As described above, according to the present invention,
Without losing wear resistance, it is possible to effectively suppress a decrease in friction coefficient due to a change with time. Therefore, the rubber roller of the present invention is extremely effective as a component for repeatedly transporting paper or cloth, and is used as a media transport rubber roller for printers and copiers used in rotary presses and word processors, as well as for automatic cash depositing and depositing. It can be widely used as a rubber roller for transporting a medium of a machine such as a payment device (ATM) that requires particularly high reliability.

[Brief description of the drawings]

FIG. 1 is a diagram illustrating an apparatus used for measuring a coefficient of friction.

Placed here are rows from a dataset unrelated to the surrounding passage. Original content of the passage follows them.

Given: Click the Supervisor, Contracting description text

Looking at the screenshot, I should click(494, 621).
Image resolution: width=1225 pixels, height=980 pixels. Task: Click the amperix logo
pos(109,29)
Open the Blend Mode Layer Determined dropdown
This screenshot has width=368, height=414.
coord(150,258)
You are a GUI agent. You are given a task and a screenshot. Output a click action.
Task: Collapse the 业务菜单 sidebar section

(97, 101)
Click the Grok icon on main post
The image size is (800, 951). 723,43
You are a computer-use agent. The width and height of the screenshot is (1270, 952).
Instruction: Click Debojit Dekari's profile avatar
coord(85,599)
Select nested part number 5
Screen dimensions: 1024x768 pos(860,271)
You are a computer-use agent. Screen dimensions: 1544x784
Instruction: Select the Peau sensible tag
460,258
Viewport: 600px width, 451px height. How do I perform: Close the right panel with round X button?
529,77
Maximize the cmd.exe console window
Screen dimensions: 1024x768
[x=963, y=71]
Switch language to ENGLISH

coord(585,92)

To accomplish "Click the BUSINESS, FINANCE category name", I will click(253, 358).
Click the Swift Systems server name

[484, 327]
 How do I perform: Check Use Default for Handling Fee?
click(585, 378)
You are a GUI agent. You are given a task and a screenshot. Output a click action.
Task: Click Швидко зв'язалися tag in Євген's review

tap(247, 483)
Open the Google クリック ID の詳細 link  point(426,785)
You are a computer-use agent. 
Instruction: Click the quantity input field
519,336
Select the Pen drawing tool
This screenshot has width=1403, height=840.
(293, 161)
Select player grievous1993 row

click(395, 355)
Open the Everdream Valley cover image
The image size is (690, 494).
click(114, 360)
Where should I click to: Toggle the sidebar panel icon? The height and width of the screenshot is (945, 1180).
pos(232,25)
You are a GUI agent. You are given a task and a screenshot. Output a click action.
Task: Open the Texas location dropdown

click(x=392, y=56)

FIG. 2 is a diagram illustrating an apparatus used for measuring a weight loss amount.

[Explanation of symbols]

 DESCRIPTION OF SYMBOLS 1 ... Moving table 2 ... Paper 3 ... Rubber roller 4 ... Weight 6 ... Load cell 11 ... Test rubber roll 12 ... Feed roll 13 ... Conveying medium 15 ... Pressure setting balancer

Claims (8)

[Claims] 1. A rubber roller comprising a foamed blend rubber containing urethane rubber and silicone rubber as main components. 2. The urethane rubber is a prepolymer obtained from the polycondensation of a polyol and a diisocyanate, and is obtained from a urethane rubber prepolymer having an isocyanate group at a molecular terminal. Rubber roller. 3. The urethane rubber prepolymer is obtained using an ether-based diol.
Rubber roller as described. 4. The urethane rubber prepolymer of 100
The viscosity at ℃ is 1500 poise or less.
Or the rubber roller according to 3. 5. The rubber roller according to claim 1, wherein the silicone rubber is obtained from a silicone rubber prepolymer having a viscosity at 100 ° C. of not more than 3000 poise. 6. The rubber roller according to claim 1, wherein the foamed blend rubber further includes at least one of an inorganic filler and a plasticizer. 7. The rubber roller according to claim 6, wherein the inorganic filler is silicon carbide having an average particle size of 50 μm or less. 8. The plasticizer is a silicone oil,
The rubber roller according to claim 6.